Le corps est ici cantonné aux besoins premiers, aux nécessités physiologiques. Il nous sert à accomplir des fonctions essentielles : manger, déféquer, uriner, dormir, se reproduire… Ah oui, aussi, grâce à lui, on peut se déplacer. Il emmène notre tête où on veut, super ! Le corps est un instrument bien pratique, certes, mais peu évolué. On en déduit aussitôt qu’il n’est pas vraiment capable de sentir ni de penser.

corps déchiré

Depuis que j’ai étudié au Tamalpa Institute de Californie, j’ai appris et senti que le corps contient en lui-même trois niveaux de conscience : le niveau physique, le niveau mental et le niveau émotionnel. Autrement dit, avec son corps, on peut bouger, ressentir et penser. Oui, penser ! Parce qu’évidemment…
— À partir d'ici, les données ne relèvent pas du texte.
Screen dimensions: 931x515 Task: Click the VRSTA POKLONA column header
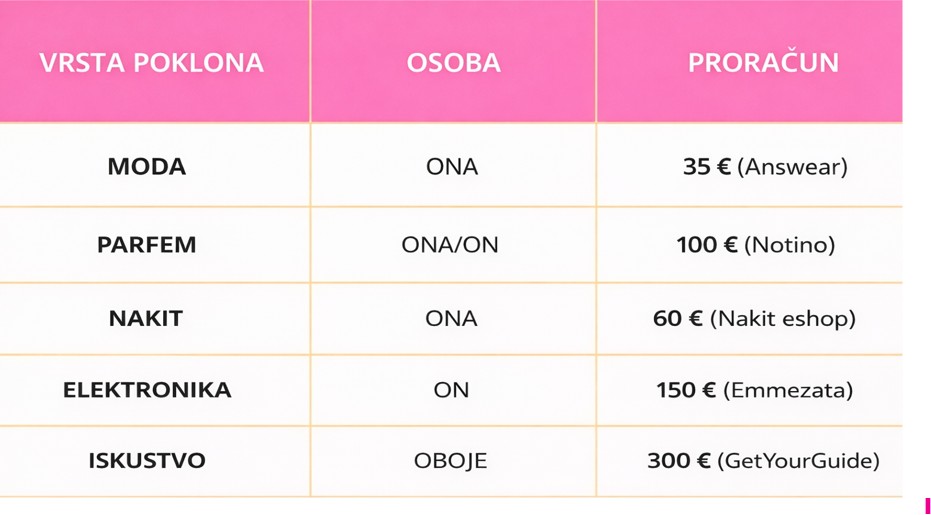pyautogui.click(x=151, y=62)
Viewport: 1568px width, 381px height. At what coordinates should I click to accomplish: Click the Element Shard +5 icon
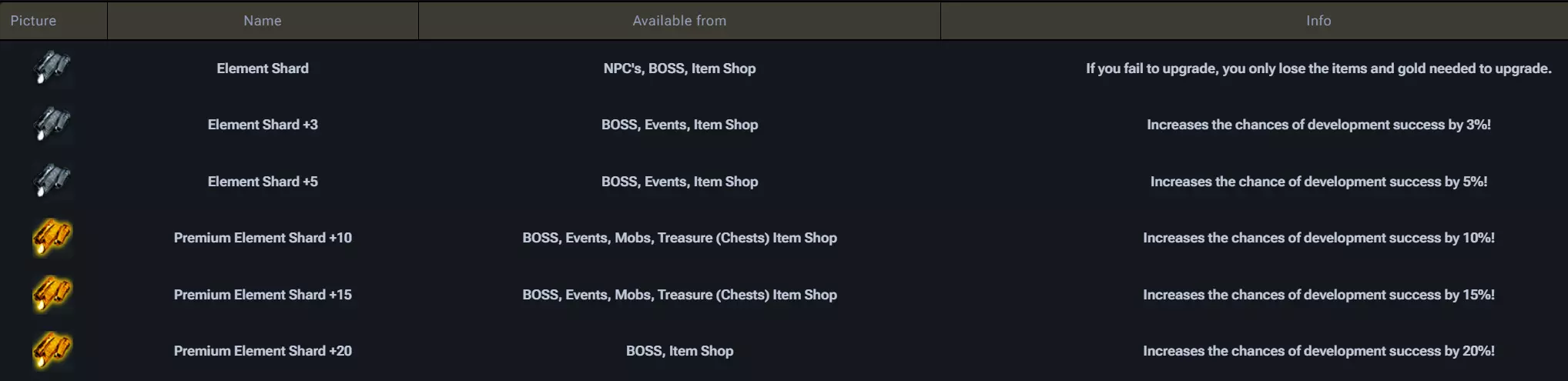(x=52, y=181)

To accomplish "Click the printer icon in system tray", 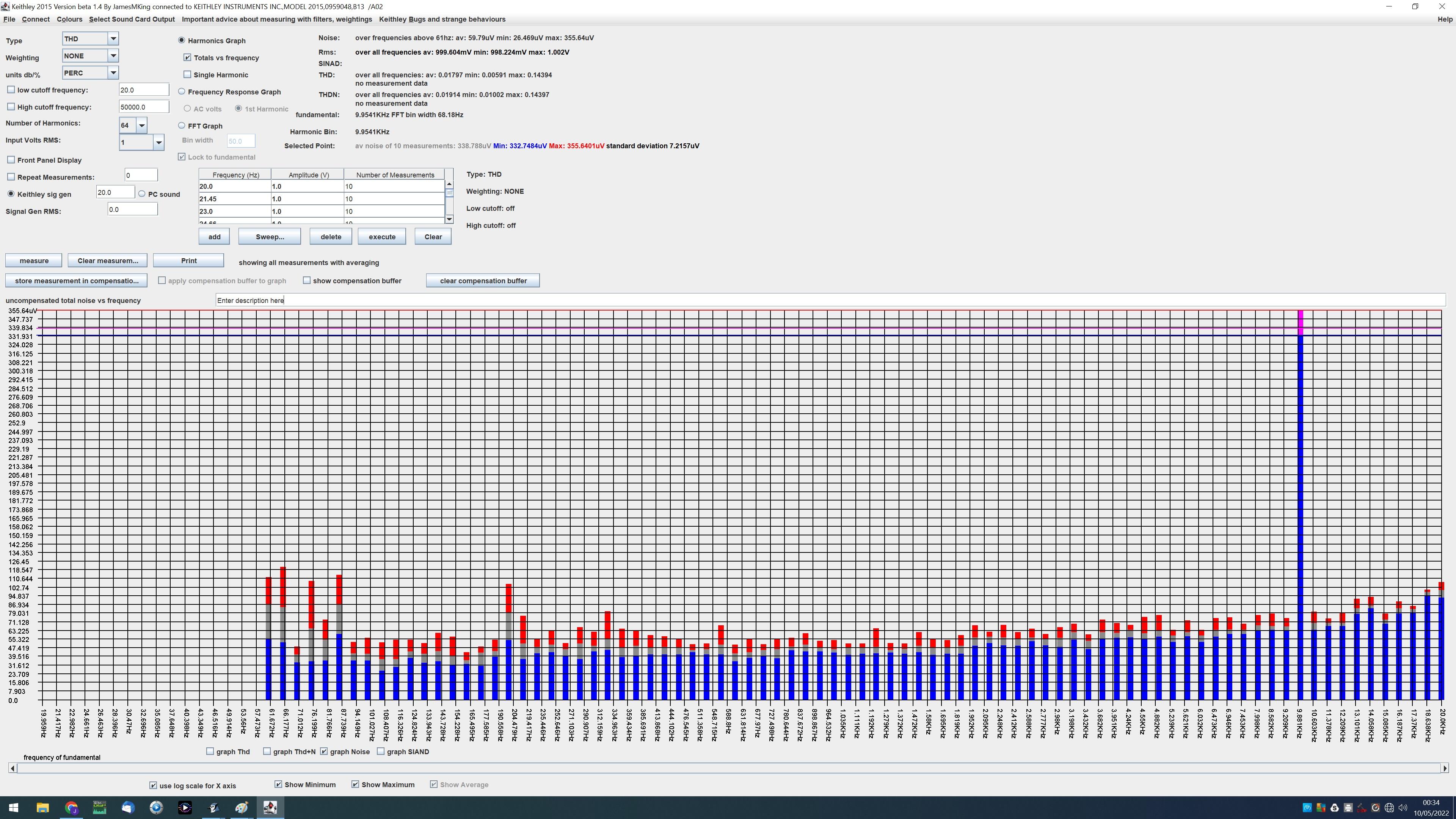I will 1348,808.
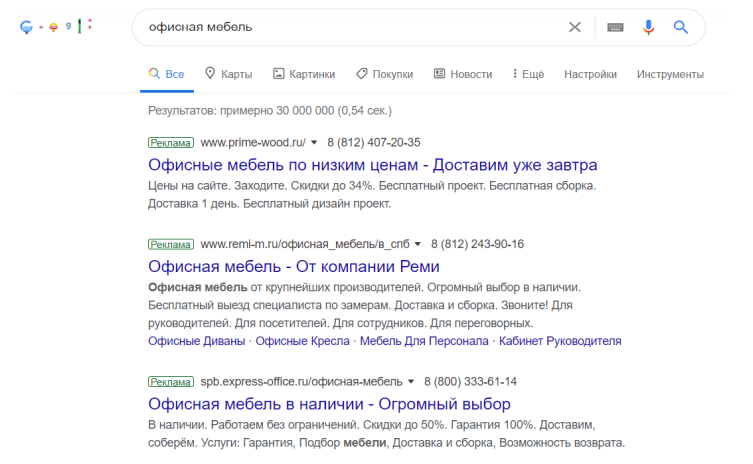This screenshot has width=753, height=464.
Task: Open 'Офисная мебель в наличии - Огромный выбор'
Action: pyautogui.click(x=329, y=405)
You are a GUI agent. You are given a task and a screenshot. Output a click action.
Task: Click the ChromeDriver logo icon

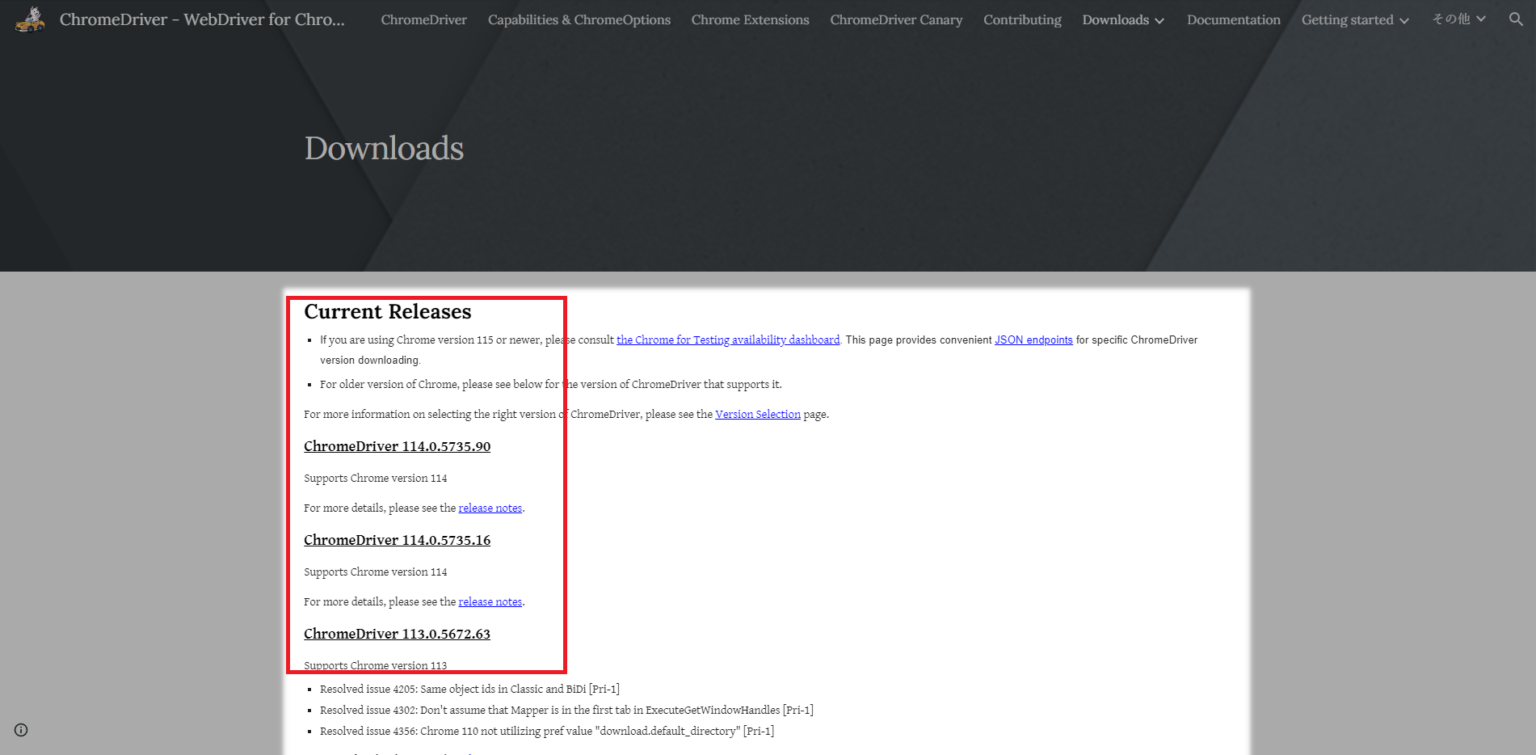(30, 19)
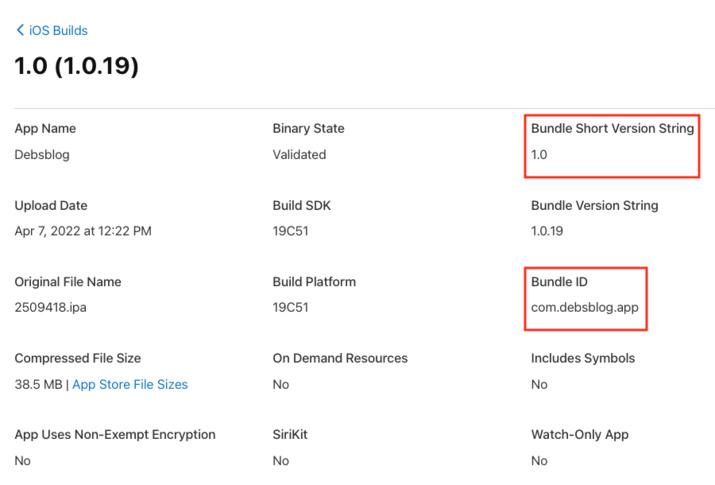Click the 19C51 value under Build SDK

click(x=290, y=231)
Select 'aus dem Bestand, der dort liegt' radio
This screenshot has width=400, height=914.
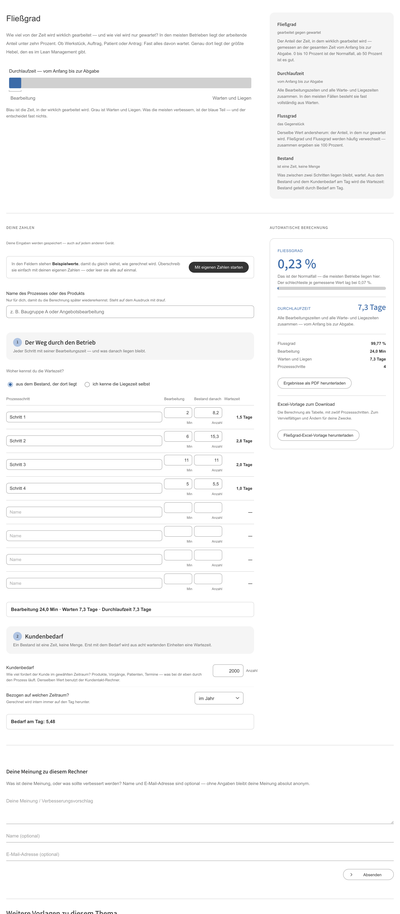(x=10, y=384)
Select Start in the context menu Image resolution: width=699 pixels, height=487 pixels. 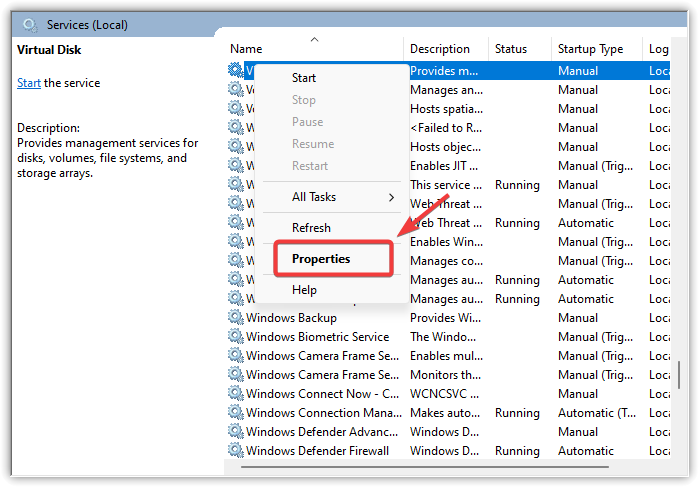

La tête est dans le corps !

Cela paraît une évidence. Pourtant, ce que cette phrase implique est loin de l’être. Cela sous-entend que le corps est aussi le siège de la pensée. D’ailleurs, les études en neurosciences nous montrent qu’une pensée correspond bel et bien à une réalité neurophysiologique, avec des connexions neuronales qui se créent, de l’électricité qui parcourt les axones, et un échange de molécules chimiques au niveau des synapses. L’acte de penser est loin d’advenir dans un royaume abstrait et désincarné : il a lieu au creux de notre matière, dans les méandres de notre cerveau, il peut même être observé par des techniques d’imagerie cérébrale, et on sait aujourd’hui que la pensée laisse des traces puisque les apprentissages réguliers et répétés se voient dans l’architecture du cerveau. On sait aussi que nous n’avons pas que des neurones dans la tête : il y en a aussi dans notre ventre… et dans notre coeur !

Vers une pensée incarnée

A nous d’apprendre à y accéder et à les relier, à nous de les faire dialoguer, pour développer une pensée véritablement incarnée et donner corps à nos projets.
Je rêve d’espaces où l’on peut percevoir le corps comme un canal précieux, un messager, une source de sagesse et de créativité. C’est pourquoi j’oeuvre aujourd’hui avec l’envie de diffuser un autre rapport au corps.